**Problem 1**.
Answer these questions from the passage on the Shangchen site.
(a) By how many years do the Shangchen tools surpass Dmanisi in Georgia?
(b) How far from Xi'an is Shangchen, and in which direction?
(c) What age was determined for the Lantian skull after the research begun in 2001?
**Problem 2**.
Carry on the passage about the Shangchen archaeological site, picking up after its final sentence.

**Selected passage**.
* * * *
Saturday, July 14, 2018

Earliest Hominins Outside Africa

Shangchen is a palaeolithic archaeological site in Shangchen village, Lantian County, Shaanxi, China. Stone tools found at the site and dated to 2.12 million years ago, now are considered the earliest known evidence of hominins outside Africa, surpassing Dmanisi in Georgia by 300,000 years. Shangchen was occupied for 850,000 years, with the newest tools found dating to 1.26 million years ago. No hominin fossils have been found.

Location

Shangchen is located in and named after the village of Shangchen, Yushan Town, Lantian County, Shaanxi, about 50 km (31 mi) southeast of the provincial capital at Xi'an. The archaeological site is on the cliff faces of a gully in the Loess Plateau. Because loess is a soil made by extremely fine particles blown in by the wind, all larger rocks found in loess deposits had to have been carried in by humans or other animals.

Discovery and Excavation

Lantian County is where fossils of the Homo erectus, now called Lantian Man, were discovered in 1964. The oldest fossil, a skull, was initially dated to 1.15 million years ago. In 2001, geologist Zhu Zhaoyu and other scientists began researching the site again, and determined that the skull was 1.63 million years old.
* * * *
**Records provided**.
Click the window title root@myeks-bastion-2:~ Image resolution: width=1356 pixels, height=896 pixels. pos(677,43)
* * * *
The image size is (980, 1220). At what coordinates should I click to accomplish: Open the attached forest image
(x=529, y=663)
* * * *
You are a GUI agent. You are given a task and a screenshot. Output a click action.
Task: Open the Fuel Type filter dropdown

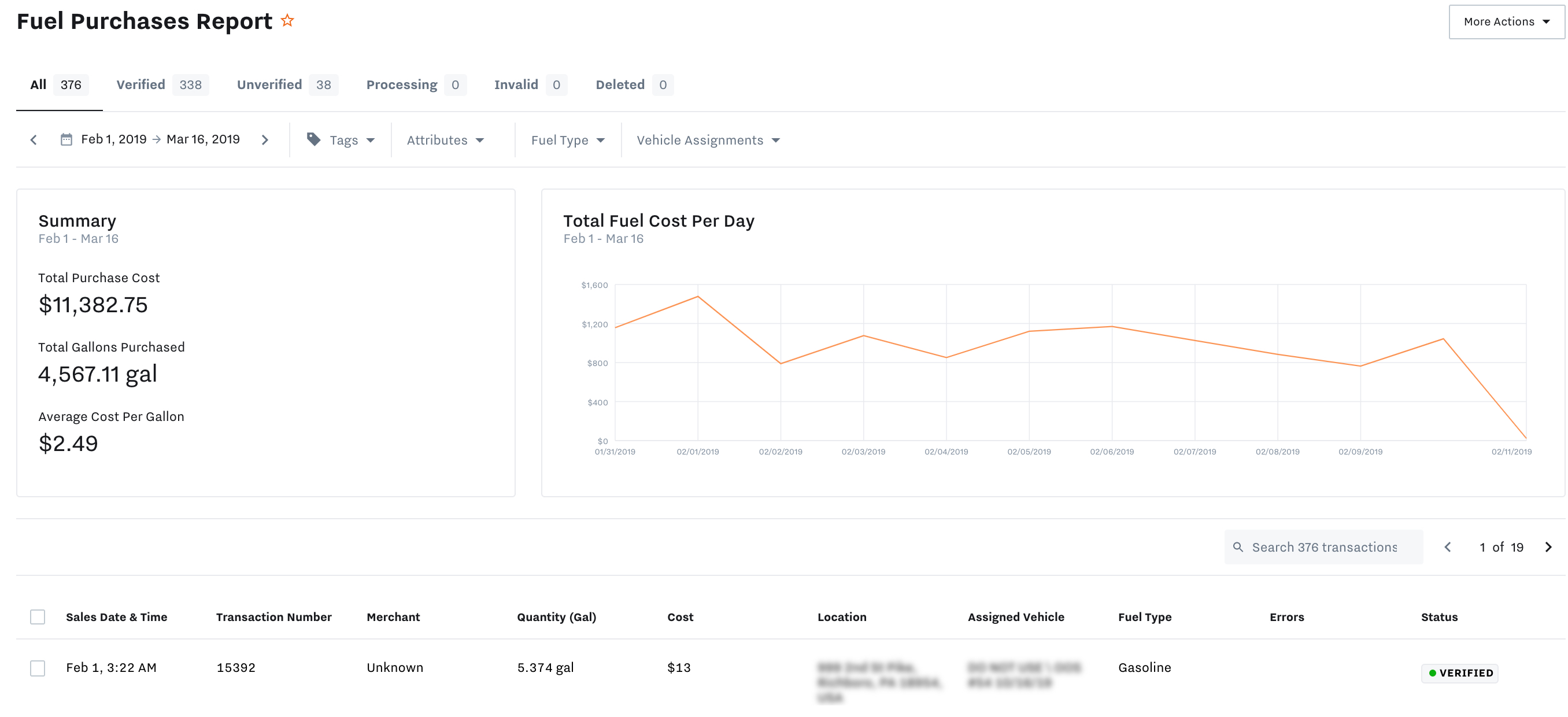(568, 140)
* * * *
**Task response 1**.
(a) 300,000 years
(b) About 50 km (31 mi) southeast
(c) 1.63 million years

**Task response 2**.
Zhu's team surveyed the region around the fossil site, and discovered stone tools buried deep in the side of a gully in Shangchen, less than three miles away. The team, later joined by British paleoanthropologist Robin Dennell in 2010, thoroughly searched the gully and excavated the site between 2004 and 2017, and their findings were published in July 2018 in the journal Nature.

Findings at Shangchen

96 stone tools have been found at Shangchen, including flakes, points, and cores. They were found in 17 artifact layers. The oldest of the tools date to 2.12 million years ago, while the newest date to 1.26 million years, indicating that the site was occupied (not necessarily continuously) for 850,000 years. Some of the tools were found with bone fragments of animals including deer and bovines. Even older remains may still lie undiscovered, as the deepest layers at Shangchen are inaccessible as of 2018 because of farming activities.

The findings are highly significant as they represent the earliest evidence of hominins outside Africa, surpassing Dmanisi in the Caucasus region of Georgia, which was the previously known oldest hominin site outside Africa, dating to 1.85 million years ago. It is also older than the Yuanmou Man, the oldest hominin fossils found in East Asia, dating to 1.7 million years.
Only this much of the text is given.